Erwin is a town in Kingsbury County, South Dakota, United States. As of the 2020 census, Erwin had a population of 40.
==History==
A post office has been in operation at Erwin since 1882. The town site was platted in 1887. James Irwin Hollister, an early postmaster, gave the town his name.

==Geography==

According to the United States Census Bureau, the town has a total area of 0.48 sqmi, all land.

==Demographics==

Historical population
| Census | Pop. | Note | %± |
| 1900 | 131 |  | — |
| 1910 | 230 |  | 75.6% |
| 1920 | 257 |  | 11.7% |
| 1930 | 205 |  | −20.2% |
| 1940 | 182 |  | −11.2% |
| 1950 | 153 |  | −15.9% |
| 1960 | 157 |  | 2.6% |
| 1970 | 106 |  | −32.5% |
| 1980 | 66 |  | −37.7% |
| 1990 | 42 |  | −36.4% |
| 2000 | 58 |  | 38.1% |
| 2010 | 45 |  | −22.4% |
| 2020 | 40 |  | −11.1% |
U.S. Decennial Census

===2010 census===
As of the census of 2010, there were 45 people, 22 households, and 15 families residing in the town. The population density was 93.8 PD/sqmi. There were 29 housing units at an average density of 60.4 /sqmi. The racial makeup of the town was 97.8% White and 2.2% from two or more races. Hispanic or Latino of any race were 6.7% of the population.
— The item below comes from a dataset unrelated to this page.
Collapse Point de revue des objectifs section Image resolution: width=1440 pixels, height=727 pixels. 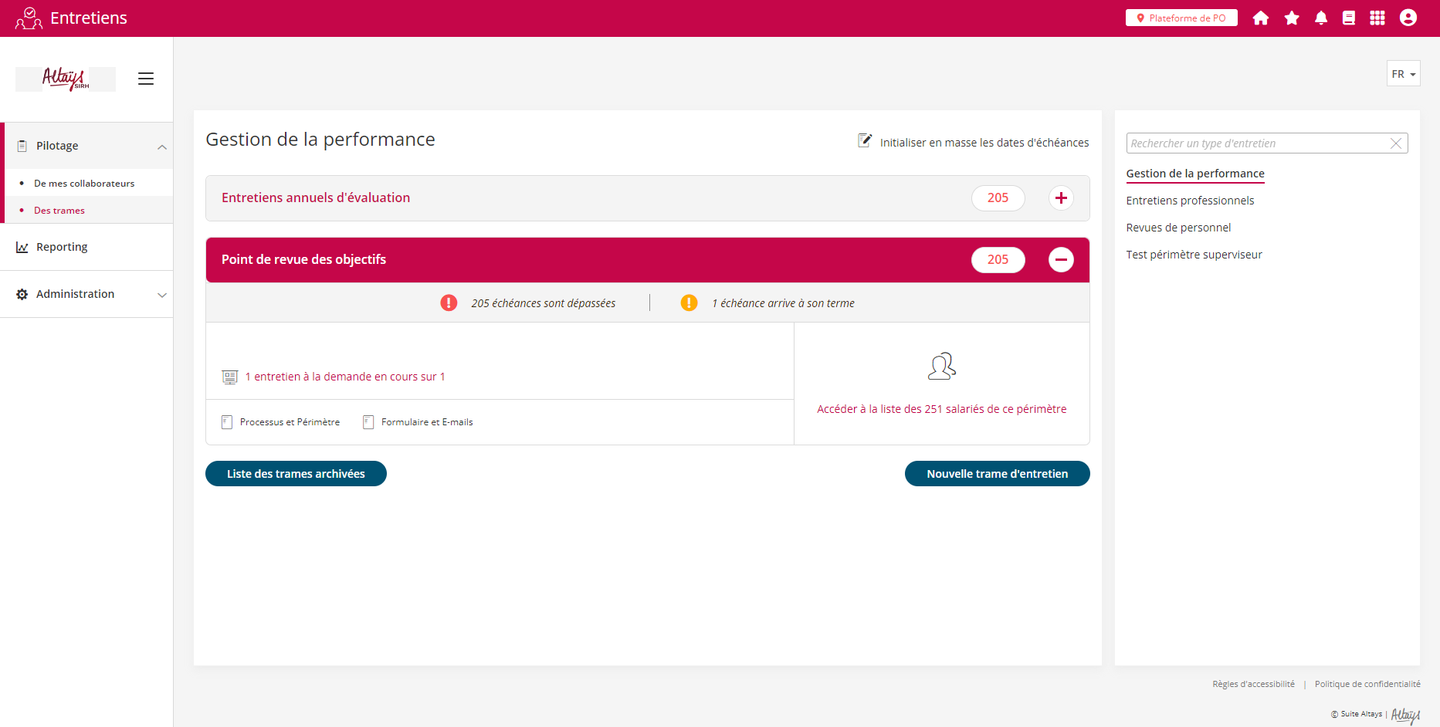click(1061, 260)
There were 22 households, of which 13.6% had children under the age of 18 living with them, 54.5% were married couples living together, 9.1% had a female householder with no husband present, 4.5% had a male householder with no wife present, and 31.8% were non-families. 31.8% of all households were made up of individuals, and 13.6% had someone living alone who was 65 years of age or older. The average household size was 2.05 and the average family size was 2.53.
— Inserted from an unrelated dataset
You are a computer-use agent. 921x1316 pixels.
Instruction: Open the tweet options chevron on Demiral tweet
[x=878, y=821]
The median age in the town was 59.5 years. 22.2% of residents were under the age of 18; 2.1% were between the ages of 18 and 24; 6.6% were from 25 to 44; 28.9% were from 45 to 64; and 40% were 65 years of age or older. The gender makeup of the town was 51.1% male and 48.9% female.

===2000 census===
As of the census of 2000, there were 58 people, 26 households, and 17 families residing in the town. The population density was 123.1 PD/sqmi. There were 34 housing units at an average density of 72.2 /sqmi. The racial makeup of the town was 100.00% White.
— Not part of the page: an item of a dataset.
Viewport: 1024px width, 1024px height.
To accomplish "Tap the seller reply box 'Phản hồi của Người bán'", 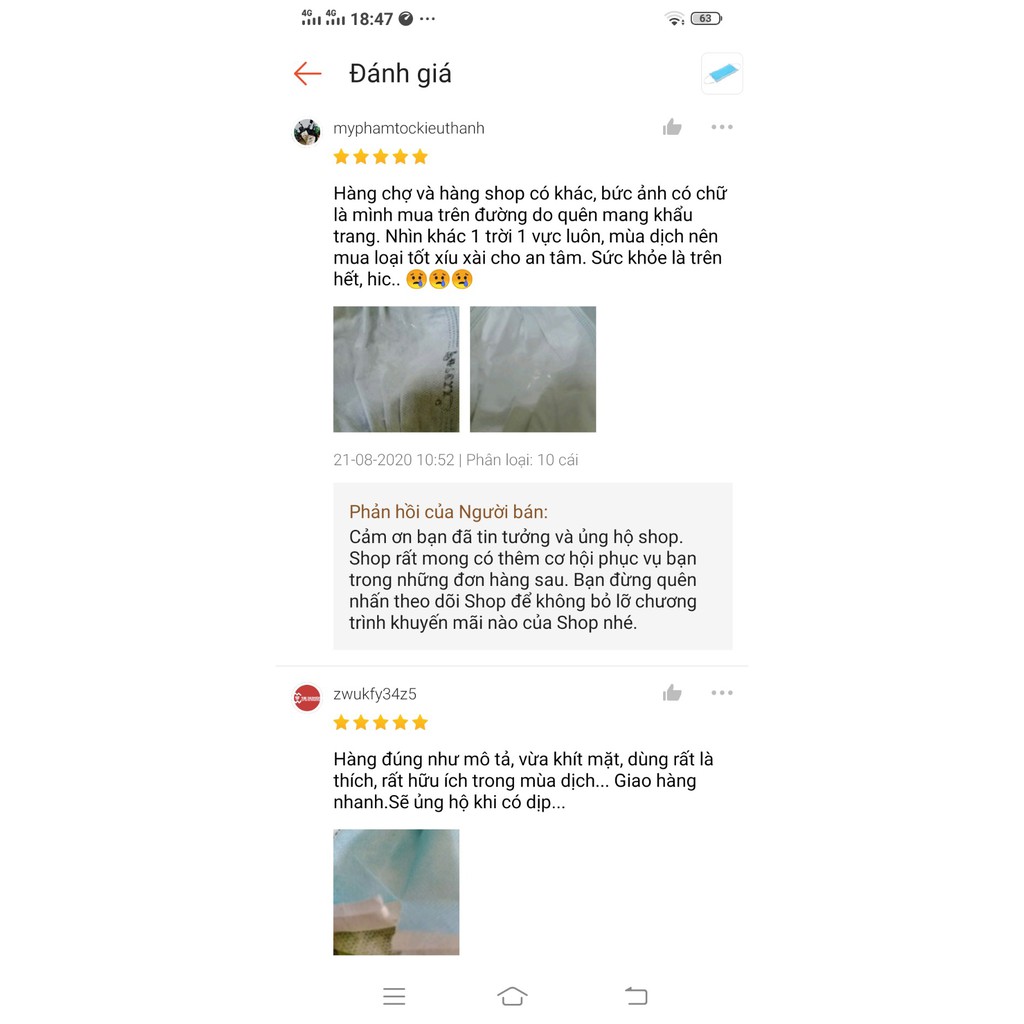I will point(533,566).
There were 26 households, out of which 19.2% had children under the age of 18 living with them, 65.4% were married couples living together, 3.8% had a female householder with no husband present, and 30.8% were non-families. 26.9% of all households were made up of individuals, and 23.1% had someone living alone who was 65 years of age or older. The average household size was 2.23 and the average family size was 2.72.

In the town, the population was spread out, with 22.4% under the age of 18, 1.7% from 18 to 24, 12.1% from 25 to 44, 34.5% from 45 to 64, and 29.3% who were 65 years of age or older. The median age was 52 years. For every 100 females, there were 81.3 males. For every 100 females age 18 and over, there were 87.5 males.

The median income for a household in the town was $33,125, and the median income for a family was $33,125. Males had a median income of $18,750 versus $16,875 for females. The per capita income for the town was $15,661. None of the population or families were below the poverty line.